THEATER REVIEW Hit the Wall


by Mary Shen Barnidge
2014-05-07


Playwright: Ike Holter. At: The Chicago Commercial Collective in conjunction with the Inconvenience at the Greenhouse, 2257 N. Lincoln Ave. Tickets: 773-404-7336; Article Link Here ; $20-$55. Runs through: June 29

The story of the Stonewall Riots could have been told as a straightforward documentary with stationary actors reciting solemn fact-filled monologues, or it could have adopted a microcosmic approach, focusing on the personal responses of a few individuals caught up in troubling times.
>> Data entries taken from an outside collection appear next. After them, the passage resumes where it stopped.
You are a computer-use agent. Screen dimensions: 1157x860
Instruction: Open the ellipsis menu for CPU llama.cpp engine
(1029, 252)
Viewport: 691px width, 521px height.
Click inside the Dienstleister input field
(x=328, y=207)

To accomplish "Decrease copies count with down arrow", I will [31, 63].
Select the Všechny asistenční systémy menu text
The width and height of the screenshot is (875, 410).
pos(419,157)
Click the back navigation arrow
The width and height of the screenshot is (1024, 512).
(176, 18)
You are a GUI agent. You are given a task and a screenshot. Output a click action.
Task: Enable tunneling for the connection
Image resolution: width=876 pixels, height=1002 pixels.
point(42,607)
Ike Holter employs both of these devices in his account, but he also incorporates elements designed to—well, hit the fourth wall, vaulting the barriers separating the audience from the dramatic action with a presentation that swarms over the room like so many angry bees to heighten the immediacy of the events depicted.

The incident encapsulated in a breathless 90 minutes by The Inconvenience ensemble occurred June 27, 1968, on a sultry summer evening in the Greenwich Village district of New York City, when the police made one of their habitual raids on The Stonewall Inn, a bar whose clientele encompassed gay people, cross-dressers, fetishists and other devotees of alternative gender roles. Unlike other nights, however, the culprits refused to go quietly, drawing crowds of supporters who stormed the police station to protest the harassment, shouting, "Out of the closets and into the streets!" By morning of the next day, a full-scale revolution was under way.
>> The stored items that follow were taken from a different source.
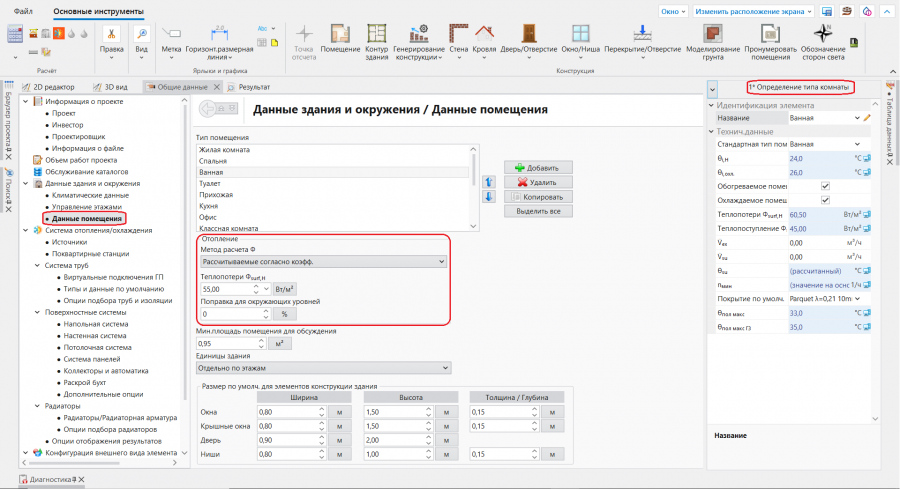Viewport: 900px width, 489px height.
Task: Toggle the Охлаждаемое помещение checkbox
Action: 825,200
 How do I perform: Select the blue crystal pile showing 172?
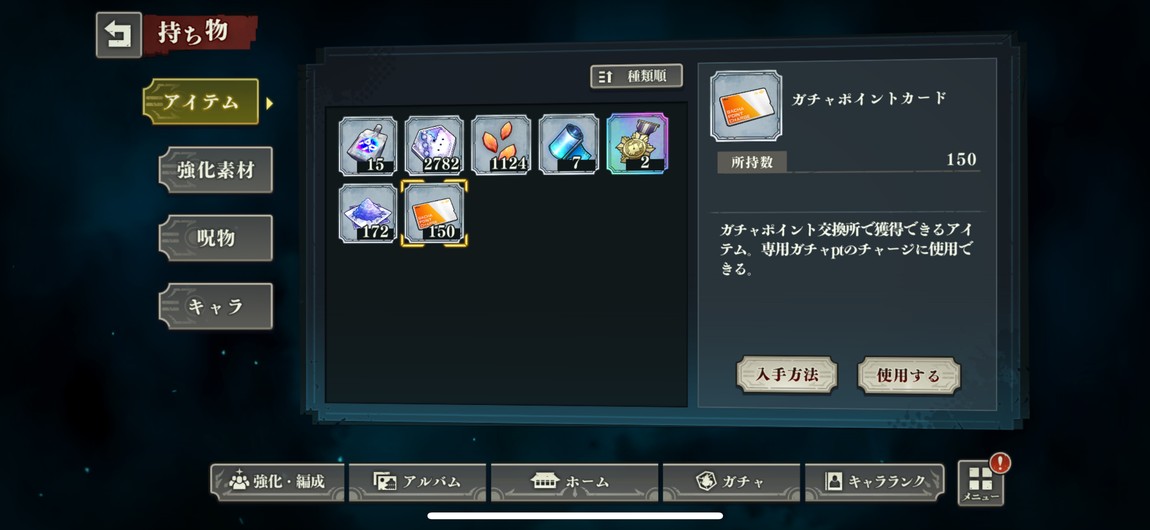point(368,213)
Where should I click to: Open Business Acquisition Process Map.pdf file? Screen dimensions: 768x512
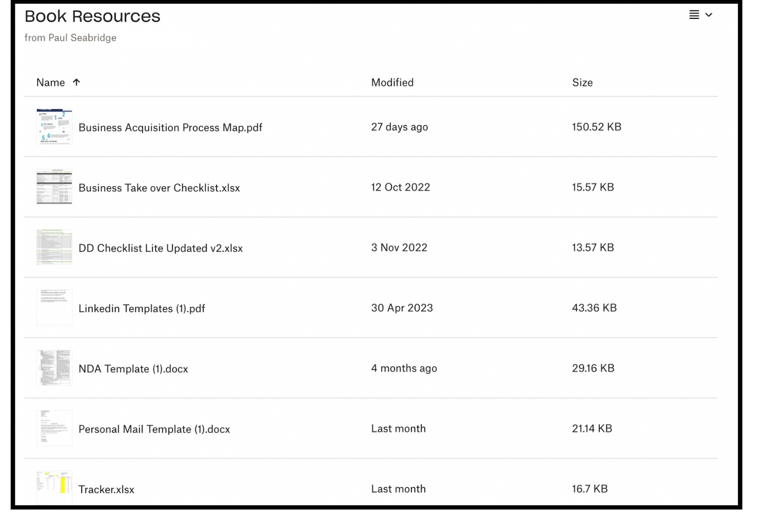click(x=170, y=128)
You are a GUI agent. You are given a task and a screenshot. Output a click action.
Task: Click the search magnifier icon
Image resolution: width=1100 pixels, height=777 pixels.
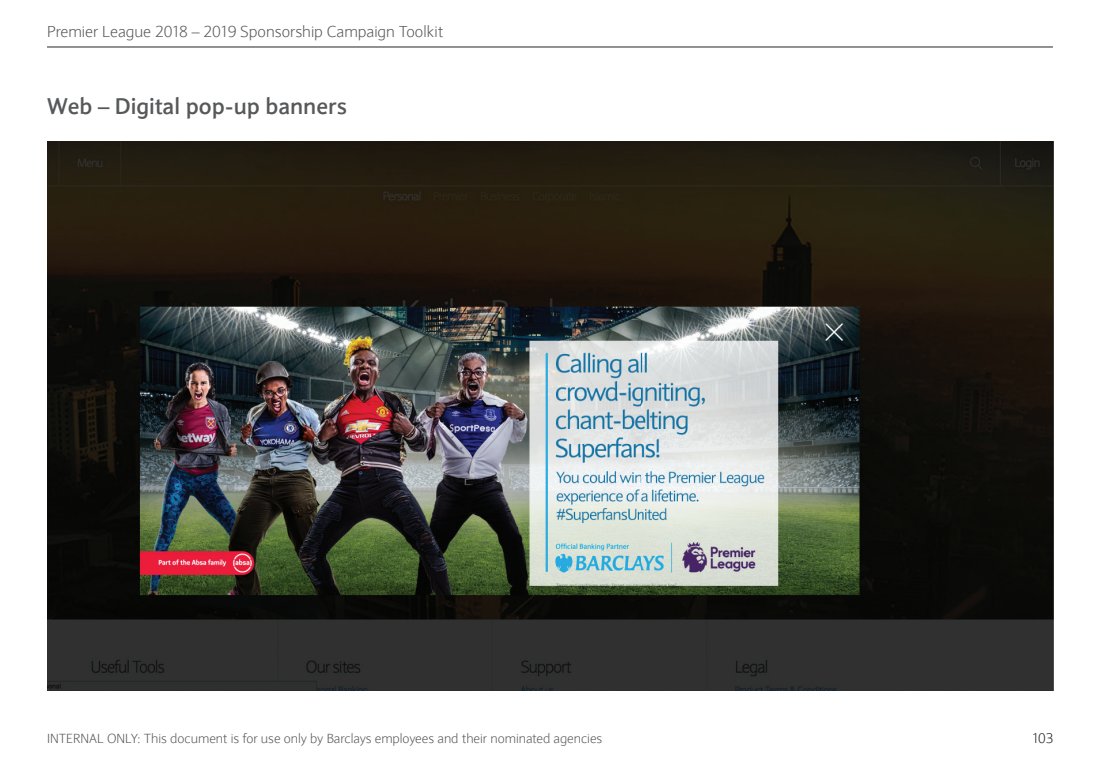click(x=976, y=163)
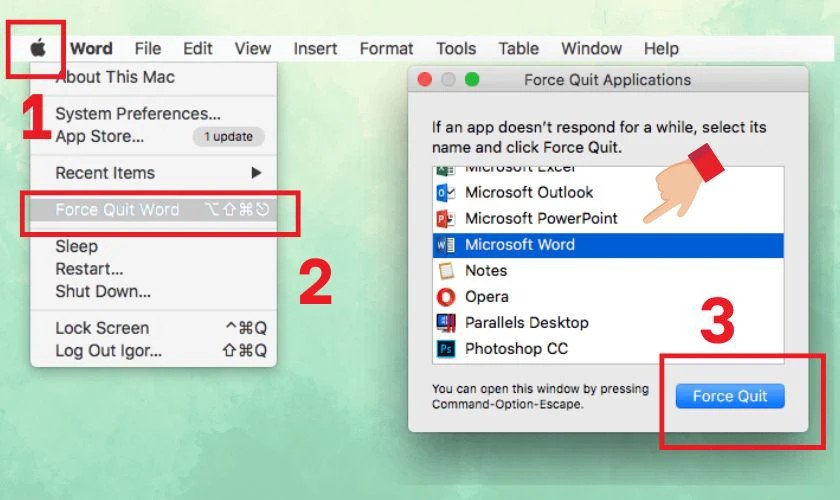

We enter the auditorium to confront an adrenalin-pumping soundscape served up by a live rock 'n' roll band whose period score quickly immerses us in the ambience of an urban enclave on the brink of duende-fueled abandon. Assisted by the wry surveillance of stoop-sitters Tano and Mika, we meet the archetypal figures who will each play a part in forging a collective identity leading to change—college-boy Newbie and Wall Street A-Gay. Drag-diva Carson and teenage butch-lezzie Peg. Counterculture drifter Cliff and motor-mouth activist Roberta. Naysayers include family-values proponent Madeline and voice-of-authority Cop, both of whom get their chance to argue in defense of their choices.

Holter's perfunctory attempt at fairness does nothing to mitigate the undeniably propagandistic slant of his panoramic view. Histories are written by the victors, after all, and so nowadays there is little doubt as to who the good guys were. The characters may proudly declare "I was there," but no matter where you were during the era under scrutiny—with its many divisive issues shaking the very foundations of American society—you'll probably find yourself cheering on these suddenly-self-empowered dissidents as they revel in spontaneous anarchy and hitherto-unrecognized unity. Just try to resist the temptation to kick over trash cans on your way home, huh?